Data extract:
····················
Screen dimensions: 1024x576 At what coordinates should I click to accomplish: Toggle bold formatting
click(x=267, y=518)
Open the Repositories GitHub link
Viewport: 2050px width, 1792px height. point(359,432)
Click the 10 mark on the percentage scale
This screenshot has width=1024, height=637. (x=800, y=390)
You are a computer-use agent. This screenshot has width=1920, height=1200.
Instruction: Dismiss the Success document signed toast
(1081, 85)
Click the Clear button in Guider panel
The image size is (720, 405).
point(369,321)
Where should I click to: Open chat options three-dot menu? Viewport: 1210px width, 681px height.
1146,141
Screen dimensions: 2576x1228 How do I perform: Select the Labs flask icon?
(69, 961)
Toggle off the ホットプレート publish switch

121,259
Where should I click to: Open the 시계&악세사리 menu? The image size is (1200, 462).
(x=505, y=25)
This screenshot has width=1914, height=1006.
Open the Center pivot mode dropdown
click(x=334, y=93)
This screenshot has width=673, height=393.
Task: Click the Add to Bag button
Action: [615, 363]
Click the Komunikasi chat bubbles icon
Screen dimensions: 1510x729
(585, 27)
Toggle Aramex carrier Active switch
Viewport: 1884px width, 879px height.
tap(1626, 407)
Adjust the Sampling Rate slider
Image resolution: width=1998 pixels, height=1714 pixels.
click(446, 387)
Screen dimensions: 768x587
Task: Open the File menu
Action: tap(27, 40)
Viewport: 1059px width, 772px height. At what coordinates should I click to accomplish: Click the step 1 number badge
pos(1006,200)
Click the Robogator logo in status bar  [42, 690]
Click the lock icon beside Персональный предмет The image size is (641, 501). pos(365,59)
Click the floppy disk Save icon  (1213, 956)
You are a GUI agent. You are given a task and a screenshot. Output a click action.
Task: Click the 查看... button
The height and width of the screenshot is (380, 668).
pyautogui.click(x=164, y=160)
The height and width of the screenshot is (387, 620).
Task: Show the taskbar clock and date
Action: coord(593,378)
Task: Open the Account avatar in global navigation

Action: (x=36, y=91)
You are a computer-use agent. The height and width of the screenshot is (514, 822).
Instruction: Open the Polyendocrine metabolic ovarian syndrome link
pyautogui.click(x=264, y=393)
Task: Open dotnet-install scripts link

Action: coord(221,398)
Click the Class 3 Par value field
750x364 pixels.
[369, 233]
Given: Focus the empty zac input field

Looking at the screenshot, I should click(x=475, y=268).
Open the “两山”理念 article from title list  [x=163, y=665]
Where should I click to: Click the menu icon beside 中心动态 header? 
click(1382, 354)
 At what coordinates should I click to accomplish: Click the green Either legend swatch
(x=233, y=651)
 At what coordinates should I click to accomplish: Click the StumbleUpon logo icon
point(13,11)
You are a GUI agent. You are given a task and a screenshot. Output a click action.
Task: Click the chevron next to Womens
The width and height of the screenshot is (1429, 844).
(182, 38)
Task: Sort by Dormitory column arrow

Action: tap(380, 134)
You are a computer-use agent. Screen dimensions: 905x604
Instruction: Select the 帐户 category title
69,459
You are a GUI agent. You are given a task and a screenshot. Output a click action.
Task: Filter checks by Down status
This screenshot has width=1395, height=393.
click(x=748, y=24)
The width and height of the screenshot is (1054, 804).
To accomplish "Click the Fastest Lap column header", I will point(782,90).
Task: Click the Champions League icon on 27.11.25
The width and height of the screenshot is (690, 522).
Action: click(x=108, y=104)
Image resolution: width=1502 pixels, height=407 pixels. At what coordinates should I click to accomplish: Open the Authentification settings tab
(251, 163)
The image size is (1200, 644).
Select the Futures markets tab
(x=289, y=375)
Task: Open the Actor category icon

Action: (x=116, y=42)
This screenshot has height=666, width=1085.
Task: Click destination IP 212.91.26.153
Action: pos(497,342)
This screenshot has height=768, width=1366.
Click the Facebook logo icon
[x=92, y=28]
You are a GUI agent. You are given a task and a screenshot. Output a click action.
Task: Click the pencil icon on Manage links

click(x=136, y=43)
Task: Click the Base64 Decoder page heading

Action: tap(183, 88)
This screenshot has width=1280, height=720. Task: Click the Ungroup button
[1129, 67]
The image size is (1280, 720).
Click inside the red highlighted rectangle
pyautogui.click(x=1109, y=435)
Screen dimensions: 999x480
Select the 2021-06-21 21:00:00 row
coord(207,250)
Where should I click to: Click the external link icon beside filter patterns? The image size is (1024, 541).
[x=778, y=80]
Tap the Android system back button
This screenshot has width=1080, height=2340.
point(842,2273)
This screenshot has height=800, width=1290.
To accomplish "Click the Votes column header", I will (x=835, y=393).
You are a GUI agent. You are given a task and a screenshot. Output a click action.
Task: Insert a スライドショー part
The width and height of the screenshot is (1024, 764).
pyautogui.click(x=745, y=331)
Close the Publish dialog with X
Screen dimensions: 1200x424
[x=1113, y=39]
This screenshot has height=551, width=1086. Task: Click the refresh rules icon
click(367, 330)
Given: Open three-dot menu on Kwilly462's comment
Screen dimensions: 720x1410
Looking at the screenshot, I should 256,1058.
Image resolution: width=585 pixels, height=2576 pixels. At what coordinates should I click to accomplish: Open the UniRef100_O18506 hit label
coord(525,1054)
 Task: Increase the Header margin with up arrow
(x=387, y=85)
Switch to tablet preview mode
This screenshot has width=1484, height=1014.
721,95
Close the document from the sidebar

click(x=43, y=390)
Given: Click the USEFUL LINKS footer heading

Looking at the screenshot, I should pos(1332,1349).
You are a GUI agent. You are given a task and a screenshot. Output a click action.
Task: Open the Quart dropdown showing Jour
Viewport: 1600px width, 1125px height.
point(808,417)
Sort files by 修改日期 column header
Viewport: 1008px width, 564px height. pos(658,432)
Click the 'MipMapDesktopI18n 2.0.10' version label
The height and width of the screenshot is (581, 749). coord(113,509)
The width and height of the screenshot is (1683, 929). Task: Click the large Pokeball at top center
····················
Exercise directions: Reformat every row above as a numbered list, omitting blank lines.

Worked solution:
1. Screen dimensions: 1024x576 At what coordinates should I click to accomplish: Toggle bold formatting
2. click(x=267, y=518)
3. Open the Repositories GitHub link
4. Viewport: 2050px width, 1792px height. point(359,432)
5. Click the 10 mark on the percentage scale
6. This screenshot has width=1024, height=637. (x=800, y=390)
7. You are a computer-use agent. This screenshot has width=1920, height=1200.
8. Instruction: Dismiss the Success document signed toast
9. (1081, 85)
10. Click the Clear button in Guider panel
11. The image size is (720, 405).
12. point(369,321)
13. Where should I click to: Open chat options three-dot menu? Viewport: 1210px width, 681px height.
14. 1146,141
15. Screen dimensions: 2576x1228 How do I perform: Select the Labs flask icon?
16. (69, 961)
17. Toggle off the ホットプレート publish switch
18. 121,259
19. Where should I click to: Open the 시계&악세사리 menu? The image size is (1200, 462).
20. (x=505, y=25)
21. This screenshot has width=1914, height=1006.
22. Open the Center pivot mode dropdown
23. click(x=334, y=93)
24. This screenshot has width=673, height=393.
25. Task: Click the Add to Bag button
26. Action: [615, 363]
27. Click the Komunikasi chat bubbles icon
28. Screen dimensions: 1510x729
29. (585, 27)
30. Toggle Aramex carrier Active switch
31. Viewport: 1884px width, 879px height.
32. tap(1626, 407)
33. Adjust the Sampling Rate slider
34. Image resolution: width=1998 pixels, height=1714 pixels.
35. click(446, 387)
36. Screen dimensions: 768x587
37. Task: Open the File menu
38. Action: tap(27, 40)
39. Viewport: 1059px width, 772px height. At what coordinates should I click to accomplish: Click the step 1 number badge
40. pos(1006,200)
41. Click the Robogator logo in status bar  [42, 690]
42. Click the lock icon beside Персональный предмет The image size is (641, 501). pos(365,59)
43. Click the floppy disk Save icon  (1213, 956)
44. You are a GUI agent. You are given a task and a screenshot. Output a click action.
45. Task: Click the 查看... button
46. The height and width of the screenshot is (380, 668).
47. pyautogui.click(x=164, y=160)
48. The height and width of the screenshot is (387, 620).
49. Task: Show the taskbar clock and date
50. Action: coord(593,378)
51. Task: Open the Account avatar in global navigation
52. Action: (x=36, y=91)
53. You are a computer-use agent. The height and width of the screenshot is (514, 822).
54. Instruction: Open the Polyendocrine metabolic ovarian syndrome link
55. pyautogui.click(x=264, y=393)
56. Task: Open dotnet-install scripts link
57. Action: coord(221,398)
58. Click the Class 3 Par value field
59. 750x364 pixels.
60. [369, 233]
61. Given: Focus the empty zac input field
62. Looking at the screenshot, I should click(x=475, y=268).
63. Open the “两山”理念 article from title list  [x=163, y=665]
64. Where should I click to: Click the menu icon beside 中心动态 header? 
65. click(1382, 354)
66.  At what coordinates should I click to accomplish: Click the green Either legend swatch
67. (x=233, y=651)
68.  At what coordinates should I click to accomplish: Click the StumbleUpon logo icon
69. point(13,11)
70. You are a GUI agent. You are given a task and a screenshot. Output a click action.
71. Task: Click the chevron next to Womens
72. The width and height of the screenshot is (1429, 844).
73. (182, 38)
74. Task: Sort by Dormitory column arrow
75. Action: tap(380, 134)
76. You are a computer-use agent. Screen dimensions: 905x604
77. Instruction: Select the 帐户 category title
78. 69,459
79. You are a GUI agent. You are given a task and a screenshot. Output a click action.
80. Task: Filter checks by Down status
81. This screenshot has width=1395, height=393.
82. click(x=748, y=24)
83. The width and height of the screenshot is (1054, 804).
84. To accomplish "Click the Fastest Lap column header", I will point(782,90).
85. Task: Click the Champions League icon on 27.11.25
86. The width and height of the screenshot is (690, 522).
87. Action: click(x=108, y=104)
88. Image resolution: width=1502 pixels, height=407 pixels. At what coordinates should I click to accomplish: Open the Authentification settings tab
89. (251, 163)
90. The image size is (1200, 644).
91. Select the Futures markets tab
92. (x=289, y=375)
93. Task: Open the Actor category icon
94. Action: (x=116, y=42)
95. This screenshot has height=666, width=1085.
96. Task: Click destination IP 212.91.26.153
97. Action: pos(497,342)
98. This screenshot has height=768, width=1366.
99. Click the Facebook logo icon
100. [x=92, y=28]
101. You are a GUI agent. You are given a task and a screenshot. Output a click action.
102. Task: Click the pencil icon on Manage links
103. click(x=136, y=43)
104. Task: Click the Base64 Decoder page heading
105. Action: tap(183, 88)
106. This screenshot has width=1280, height=720. Task: Click the Ungroup button
107. [1129, 67]
108. The image size is (1280, 720).
109. Click inside the red highlighted rectangle
110. pyautogui.click(x=1109, y=435)
111. Screen dimensions: 999x480
112. Select the 2021-06-21 21:00:00 row
113. coord(207,250)
114. Where should I click to: Click the external link icon beside filter patterns? The image size is (1024, 541).
115. [x=778, y=80]
116. Tap the Android system back button
117. This screenshot has width=1080, height=2340.
118. point(842,2273)
119. This screenshot has height=800, width=1290.
120. To accomplish "Click the Votes column header", I will (x=835, y=393).
121. You are a GUI agent. You are given a task and a screenshot. Output a click action.
122. Task: Insert a スライドショー part
123. The width and height of the screenshot is (1024, 764).
124. pyautogui.click(x=745, y=331)
125. Close the Publish dialog with X
126. Screen dimensions: 1200x424
127. [x=1113, y=39]
128. This screenshot has height=551, width=1086. Task: Click the refresh rules icon
129. click(367, 330)
130. Given: Open three-dot menu on Kwilly462's comment
131. Screen dimensions: 720x1410
132. Looking at the screenshot, I should 256,1058.
133. Image resolution: width=585 pixels, height=2576 pixels. At what coordinates should I click to accomplish: Open the UniRef100_O18506 hit label
134. coord(525,1054)
135.  Task: Increase the Header margin with up arrow
136. (x=387, y=85)
137. Switch to tablet preview mode
138. This screenshot has width=1484, height=1014.
139. 721,95
140. Close the document from the sidebar
141. click(x=43, y=390)
142. Given: Click the USEFUL LINKS footer heading
143. Looking at the screenshot, I should pos(1332,1349).
144. You are a GUI agent. You are given a task and a screenshot. Output a click action.
145. Task: Open the Quart dropdown showing Jour
146. Viewport: 1600px width, 1125px height.
147. point(808,417)
148. Sort files by 修改日期 column header
149. Viewport: 1008px width, 564px height. pos(658,432)
150. Click the 'MipMapDesktopI18n 2.0.10' version label
151. The height and width of the screenshot is (581, 749). coord(113,509)
152. The width and height of the screenshot is (1683, 929). Task: Click the large Pokeball at top center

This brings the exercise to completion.